Les garçons me regardèrent d’un air perplexe et non déguisé. Ils se demandaient ce qu’ils devraient en penser.

« Est-ce vraiment une bonne idée d’utiliser un nom comme ça ? »

« Eh bien, nous avons eu l’approbation de l’homme lui-même. »

« Bien sûr… »

Ouais, je sais que ça a l’air d’une blague, mais en fait je disais réellement la vérité ici…

« C’est juste un nom, non ? Le fait est qu’Éris et moi sommes déjà pris, donc on ne peut pas vous rejoindre. »

De toute façon, il était difficile d’imaginer qu’on obtiendrait quoi que ce soit en faisant équipe avec ces enfants. On n’était pas là pour jouer à faire semblant.

« Ah ouais ? Je suppose que tu as fait le mauvais choix. Sais-tu qu’on va faire des vagues dans cette ville ? Ne viens pas nous supplier de te laisser entrer dans le groupe une fois que nous serons célèbres. »

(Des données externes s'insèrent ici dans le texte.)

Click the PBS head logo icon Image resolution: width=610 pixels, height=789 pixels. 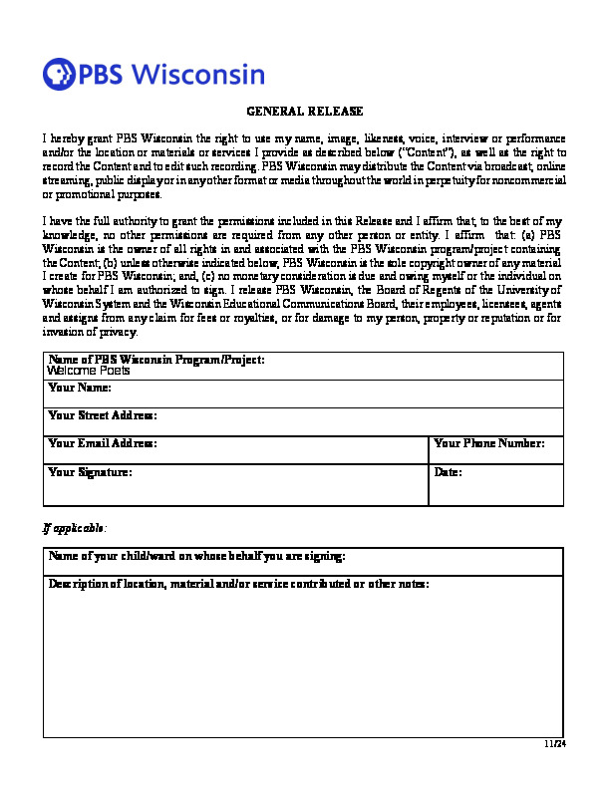click(59, 74)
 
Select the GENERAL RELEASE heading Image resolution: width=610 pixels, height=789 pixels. click(304, 112)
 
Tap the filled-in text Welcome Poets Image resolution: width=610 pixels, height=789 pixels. click(89, 370)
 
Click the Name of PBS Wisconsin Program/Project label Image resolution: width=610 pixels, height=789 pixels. click(156, 359)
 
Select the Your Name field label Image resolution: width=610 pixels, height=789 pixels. click(80, 388)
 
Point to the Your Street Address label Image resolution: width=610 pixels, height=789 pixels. click(103, 414)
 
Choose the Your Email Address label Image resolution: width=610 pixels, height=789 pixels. click(103, 443)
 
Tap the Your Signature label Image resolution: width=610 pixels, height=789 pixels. click(90, 472)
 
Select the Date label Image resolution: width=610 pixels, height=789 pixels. click(449, 472)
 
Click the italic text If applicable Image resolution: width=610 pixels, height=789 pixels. click(75, 526)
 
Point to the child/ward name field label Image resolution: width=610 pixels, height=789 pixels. click(197, 556)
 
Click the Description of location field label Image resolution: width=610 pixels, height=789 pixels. click(239, 584)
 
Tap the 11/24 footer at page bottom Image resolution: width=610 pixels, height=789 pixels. click(555, 743)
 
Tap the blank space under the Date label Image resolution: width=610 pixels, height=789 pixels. click(496, 489)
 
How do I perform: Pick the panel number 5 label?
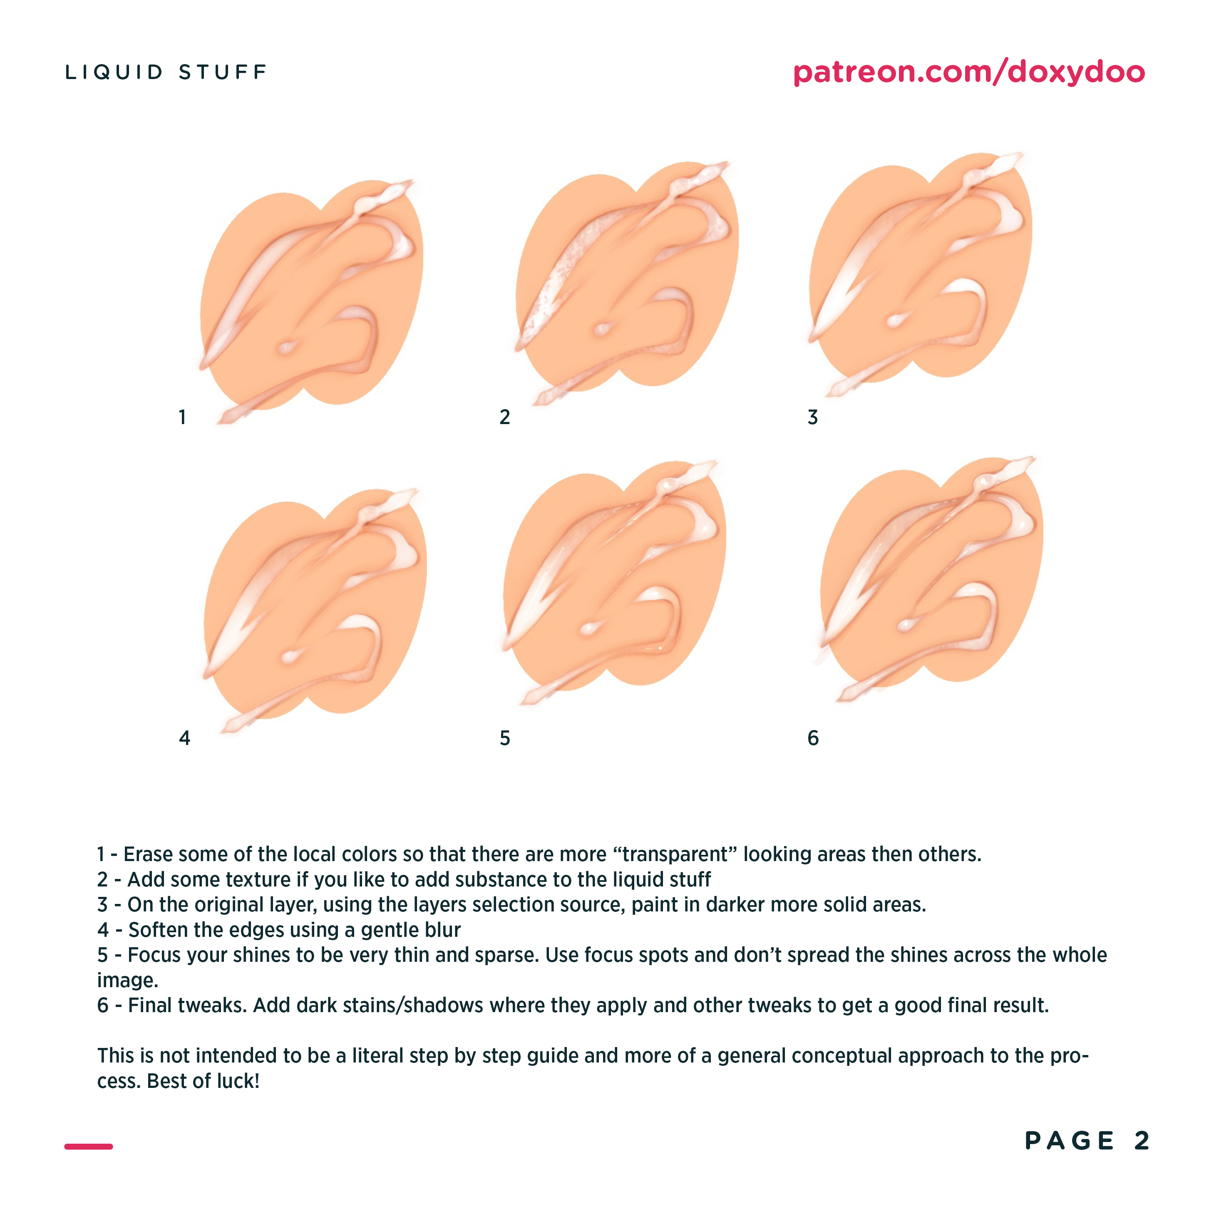(x=504, y=738)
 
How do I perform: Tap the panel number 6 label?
(x=813, y=738)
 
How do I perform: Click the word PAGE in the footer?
(x=1070, y=1140)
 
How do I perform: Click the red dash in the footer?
(x=89, y=1146)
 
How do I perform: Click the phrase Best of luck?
(x=203, y=1081)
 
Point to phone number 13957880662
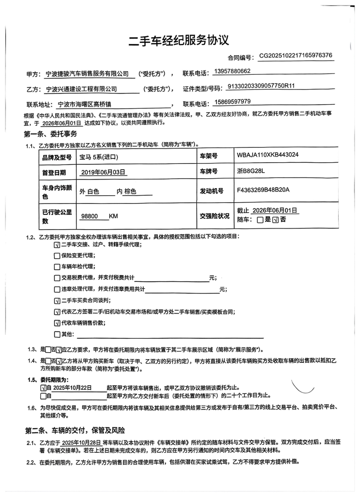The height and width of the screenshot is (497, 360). tap(232, 71)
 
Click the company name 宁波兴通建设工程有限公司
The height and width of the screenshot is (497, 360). tap(81, 89)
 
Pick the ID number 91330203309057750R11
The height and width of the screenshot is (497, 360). tap(261, 86)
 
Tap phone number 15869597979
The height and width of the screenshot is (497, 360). tap(233, 102)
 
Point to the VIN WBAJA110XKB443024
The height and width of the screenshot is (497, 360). tap(267, 155)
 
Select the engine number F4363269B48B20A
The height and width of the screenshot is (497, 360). tap(263, 190)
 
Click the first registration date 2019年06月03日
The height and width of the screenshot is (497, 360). tap(103, 173)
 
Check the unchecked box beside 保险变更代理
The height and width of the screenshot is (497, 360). tap(57, 256)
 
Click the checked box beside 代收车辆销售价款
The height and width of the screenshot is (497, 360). tap(57, 323)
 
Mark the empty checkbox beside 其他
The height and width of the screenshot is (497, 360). tap(57, 334)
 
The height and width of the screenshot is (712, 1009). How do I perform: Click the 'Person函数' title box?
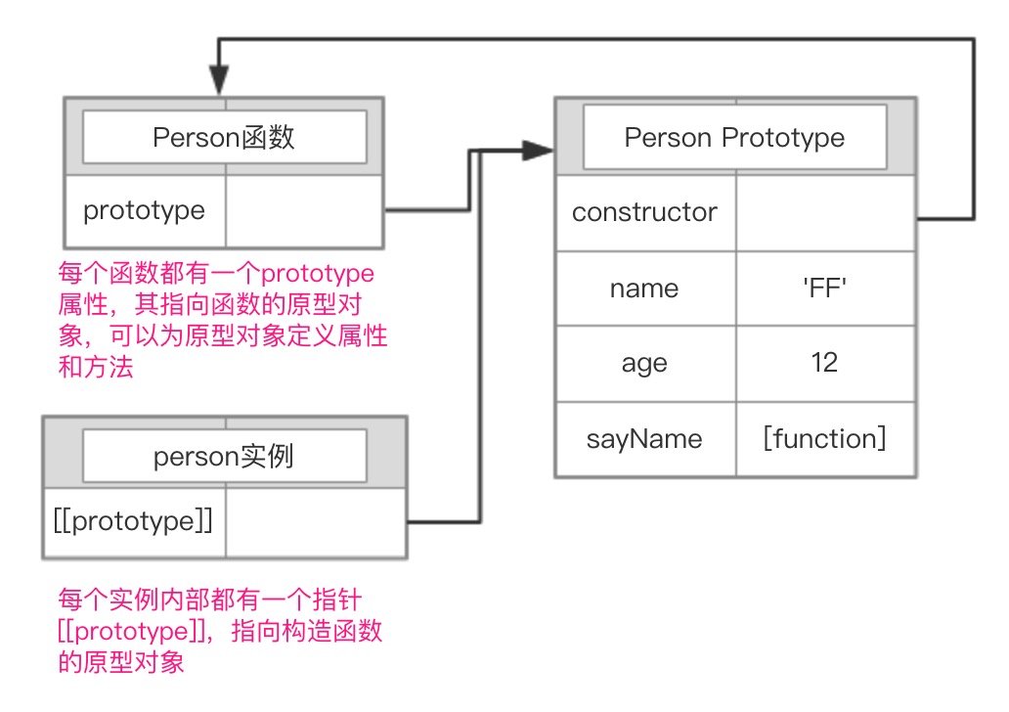[x=224, y=137]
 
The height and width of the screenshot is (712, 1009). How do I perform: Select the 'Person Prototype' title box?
[x=734, y=137]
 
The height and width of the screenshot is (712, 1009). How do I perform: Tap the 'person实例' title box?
[x=224, y=456]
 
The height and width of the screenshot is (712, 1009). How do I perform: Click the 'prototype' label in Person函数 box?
[x=145, y=210]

Il est sérieux ? Il n’y avait rien de mal à ce qu’une bande de jeunes gens au visage frais se dirigeaient vers la grande ville avec la tête pleine de rêves, non ? Quand ces vétérans grisonnants seront rencontrés à la Guilde des aventuriers, ils allaient probablement accueillir ces enfants avec des sourires chaleureux et indulgents.

« Pour quelqu’un qui vient de se faire botter le cul par un gamin, tu es bien sûr de toi… »

« Hé ! Elle m’a pris par surprise, mec. »

« Vas-tu aussi sortir cette excuse quand un monstre te tendra une embuscade dans la nature ? »

« Gah... »

Ouais, je crois que j’ai gagné celle-là. Ça fait du bien, mec. Difficile de contester l’image mentale d’un Coyote Pax qui vous arrache la gorge, non ?

Je quittais les « Coriaces du village de Tokurabu » afin qu’ils soignent leur ego meurtri.

◇ ◇ ◇

Après le dîner, nous nous étions dirigés vers notre chambre, où trois lits de fourrure nous attendaient.

« Ouf… »

En soupirant doucement, j’avais pris place sur mon lit. La journée d’aujourd’hui avait été épuisante. Je n’étais pas dans la meilleure condition pour commencer, et nous avions rencontré tant de gens, entendu beaucoup de rires et enduré tant de moqueries. Même lorsque vous jouiez consciemment un rôle, ce genre de chose avait un impact sur vous.